The awarded procurement is for beginning repair work on the Fitzgerald after its collision with a civilian cargo ship June 17 that killed seven U.S. sailors. The work provides for the delivery, installation and testing of one SPY-1D radar array, water cooling systems for the radar system and power cables.
LM RMS will share in the responsibility of the repair. The work will be performed in Moorestown, N.J., Clearwater, Fla. and Oswego, N.Y. with an expected completion date of October 2019.
The AN/SPY-1D phased array radar is the primary component of the AEGIS Weapons System mounted on Ticonderoga-class cruisers and Arleigh Burke-class destroyers.
Does this mean that the old radar, which was damaged in the ramming, is to be replaced by the same system, or an entirely new "upgraded" one, or a different system altogether? The questions occur because the damage to the vessel was significant and it is conceivable that the radar system was so badly damaged that it needs replacing.

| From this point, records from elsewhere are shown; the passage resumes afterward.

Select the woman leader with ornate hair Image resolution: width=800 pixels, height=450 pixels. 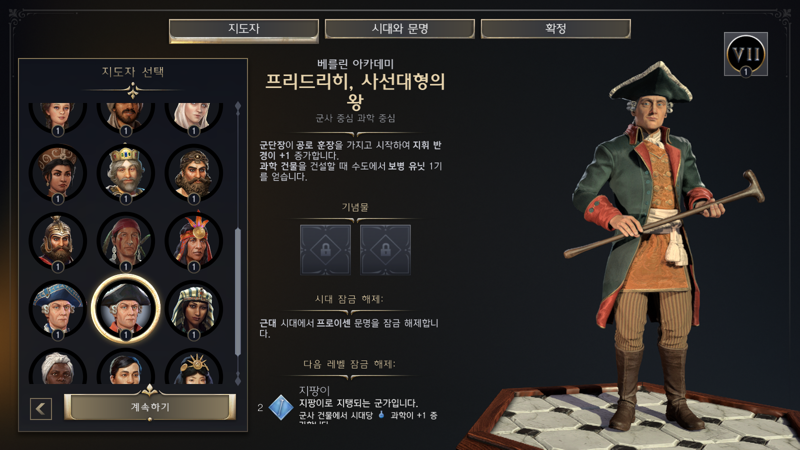58,172
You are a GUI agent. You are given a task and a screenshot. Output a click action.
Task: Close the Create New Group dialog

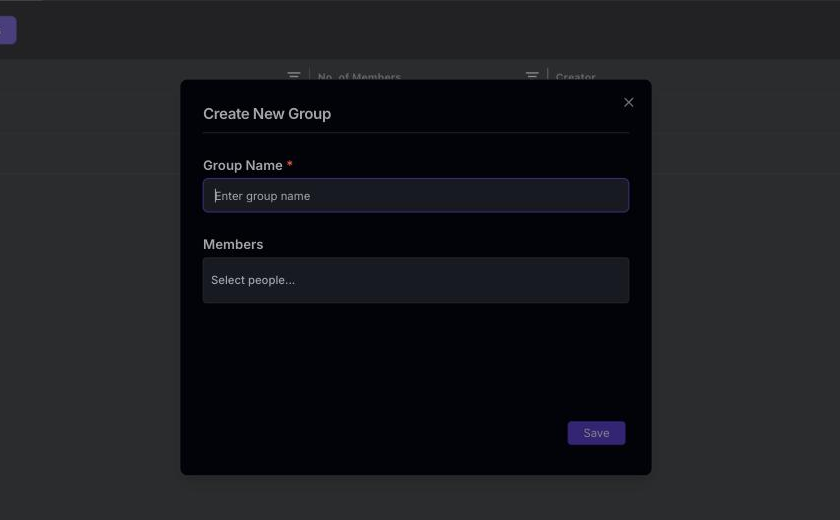628,102
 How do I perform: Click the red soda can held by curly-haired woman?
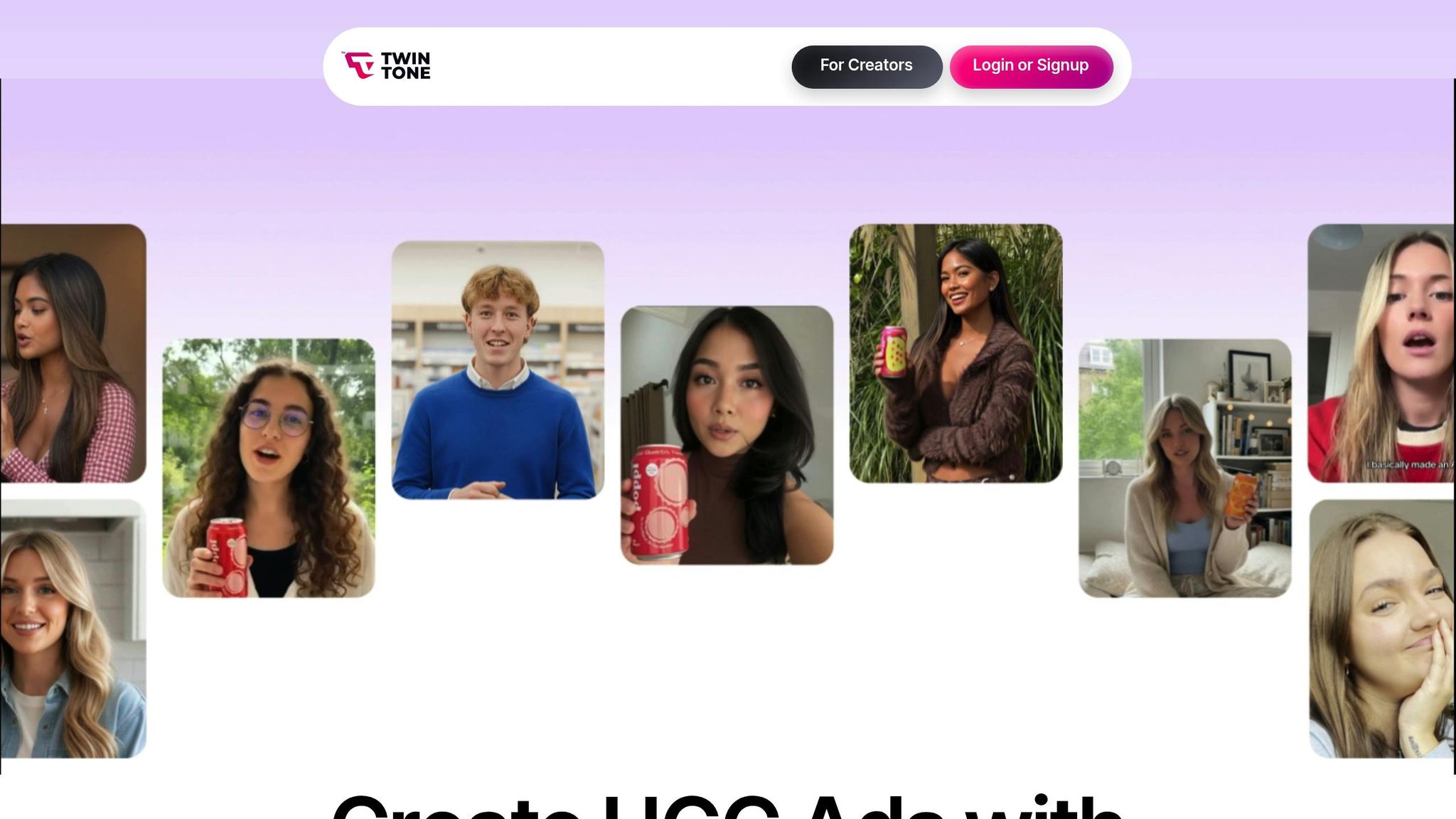tap(228, 557)
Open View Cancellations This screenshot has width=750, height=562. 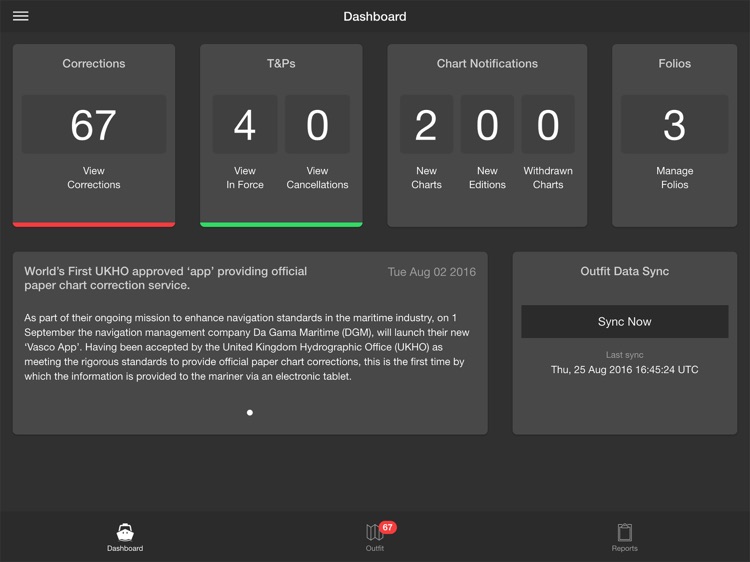317,178
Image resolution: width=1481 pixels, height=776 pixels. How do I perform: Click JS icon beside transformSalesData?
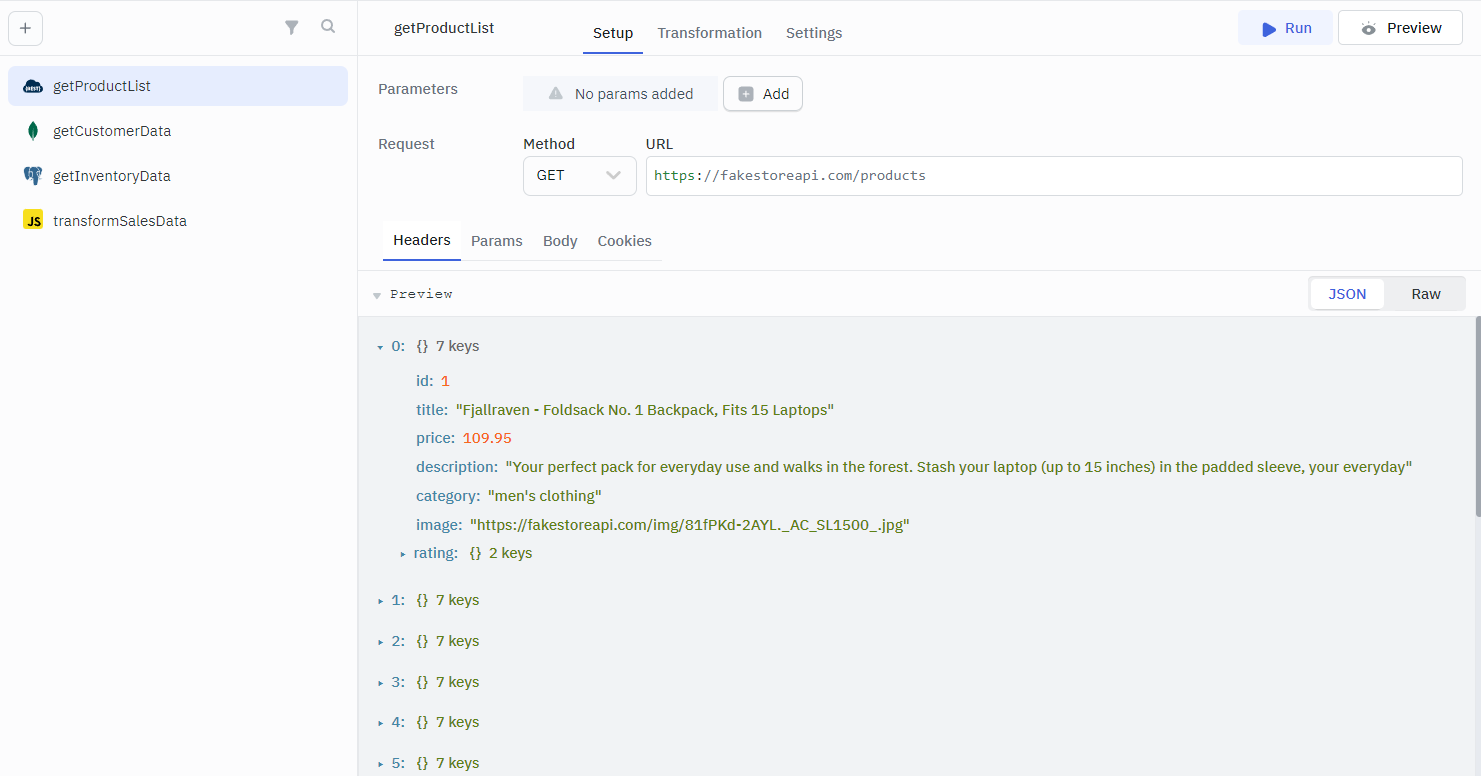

However, as I've pointed out in previous blogs, the Fitzgerald was also followed by the John McCain ramming a few weeks later, and both followed the two USS Donald Cook incidents, one in the Baltic Sea and the first in the Black Sea, where apparently Russian aircraft were able to jam or shut down the system, and the reporting of those incidents suggested a kind of "selective" system jamming capability. It could be the case that in the wake of the Donald Cook incident, the defense contractors began an analysis of the incident and came up with modifications to the radars that are designed to offset whatever technologies might have been in play in all these incidents. If this speculation proves to be true, then one should expect to see contract announcements for similar upgrades to be made over time throughout the entire US fleet.
There's another possibility lurking in the background here, though. Recall that in the case of the USS Fitzgerald, one crew member reported feeling "mystification," a term which could be taken in any number of ways: mystification over why the event happened, or even mystification over the explanations for it. In the original reporting, we weren't told about the context of this crewman's remarks. In the absence of such information, I speculated that the crewman might have been recording his feelings at the moment, and that these possibly might have been related to some sort of "mind manipulation" technology in play that day. One aspect of at least the Fitzgerald and McCain incidents is that thus far there has been little to no reporting on the other aspect of these incidents, and that is the crews, not on the warships, but on the ramming vessels themselves. The silence here is deafening, and suggestive that there is much more to these incidents than meets the eye.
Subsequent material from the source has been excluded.